- Data for analysis -
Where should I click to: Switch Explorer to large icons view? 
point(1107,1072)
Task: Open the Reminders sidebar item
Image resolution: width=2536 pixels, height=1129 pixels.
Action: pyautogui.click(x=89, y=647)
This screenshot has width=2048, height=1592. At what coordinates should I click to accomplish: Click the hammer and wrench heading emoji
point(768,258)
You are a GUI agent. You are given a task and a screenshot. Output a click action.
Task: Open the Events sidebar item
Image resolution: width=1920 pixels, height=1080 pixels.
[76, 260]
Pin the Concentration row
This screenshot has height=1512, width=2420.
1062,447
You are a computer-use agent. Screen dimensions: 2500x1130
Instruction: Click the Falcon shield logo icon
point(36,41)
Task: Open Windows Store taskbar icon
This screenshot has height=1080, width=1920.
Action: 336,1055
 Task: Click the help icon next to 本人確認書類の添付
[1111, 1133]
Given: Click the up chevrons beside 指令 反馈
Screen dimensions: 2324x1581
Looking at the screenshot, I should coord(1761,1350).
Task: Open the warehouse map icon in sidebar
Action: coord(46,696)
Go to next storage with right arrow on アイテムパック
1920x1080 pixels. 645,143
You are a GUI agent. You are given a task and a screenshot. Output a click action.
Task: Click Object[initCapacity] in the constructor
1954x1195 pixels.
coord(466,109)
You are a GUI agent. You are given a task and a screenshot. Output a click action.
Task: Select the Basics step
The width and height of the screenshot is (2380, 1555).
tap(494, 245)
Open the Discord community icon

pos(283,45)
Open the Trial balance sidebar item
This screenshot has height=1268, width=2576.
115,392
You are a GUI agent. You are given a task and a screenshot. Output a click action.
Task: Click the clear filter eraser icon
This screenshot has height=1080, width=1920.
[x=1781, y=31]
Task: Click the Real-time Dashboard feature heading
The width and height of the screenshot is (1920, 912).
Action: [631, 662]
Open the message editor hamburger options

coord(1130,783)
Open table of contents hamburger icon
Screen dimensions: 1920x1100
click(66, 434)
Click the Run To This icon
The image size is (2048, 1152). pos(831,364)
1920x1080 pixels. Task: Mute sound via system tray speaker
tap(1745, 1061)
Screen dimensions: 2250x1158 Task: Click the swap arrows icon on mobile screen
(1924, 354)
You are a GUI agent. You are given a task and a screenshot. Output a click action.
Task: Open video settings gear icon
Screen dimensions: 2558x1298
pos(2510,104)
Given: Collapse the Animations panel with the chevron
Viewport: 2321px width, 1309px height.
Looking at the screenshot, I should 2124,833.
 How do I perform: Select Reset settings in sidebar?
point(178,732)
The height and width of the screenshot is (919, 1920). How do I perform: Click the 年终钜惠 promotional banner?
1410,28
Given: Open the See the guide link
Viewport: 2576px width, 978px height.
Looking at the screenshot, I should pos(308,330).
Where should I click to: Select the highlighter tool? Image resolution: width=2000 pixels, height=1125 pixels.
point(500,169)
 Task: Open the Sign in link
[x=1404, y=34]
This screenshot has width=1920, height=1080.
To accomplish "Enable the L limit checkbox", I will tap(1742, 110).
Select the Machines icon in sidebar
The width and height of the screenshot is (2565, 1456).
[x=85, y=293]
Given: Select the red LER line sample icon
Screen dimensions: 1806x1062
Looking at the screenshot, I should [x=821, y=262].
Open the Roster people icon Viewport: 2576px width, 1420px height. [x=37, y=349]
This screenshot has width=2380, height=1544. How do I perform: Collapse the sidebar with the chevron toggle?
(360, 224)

- Task item -
Using the entries shown above, reproduce verbatim the lines from the line bearing "Image resolution: width=2536" to the line bearing "Task: Open Windows Store taskbar icon", inclusive.

- Your response -
Image resolution: width=2536 pixels, height=1129 pixels.
Action: pyautogui.click(x=89, y=647)
This screenshot has width=2048, height=1592. At what coordinates should I click to accomplish: Click the hammer and wrench heading emoji
point(768,258)
You are a GUI agent. You are given a task and a screenshot. Output a click action.
Task: Open the Events sidebar item
Image resolution: width=1920 pixels, height=1080 pixels.
[76, 260]
Pin the Concentration row
This screenshot has height=1512, width=2420.
1062,447
You are a computer-use agent. Screen dimensions: 2500x1130
Instruction: Click the Falcon shield logo icon
point(36,41)
Task: Open Windows Store taskbar icon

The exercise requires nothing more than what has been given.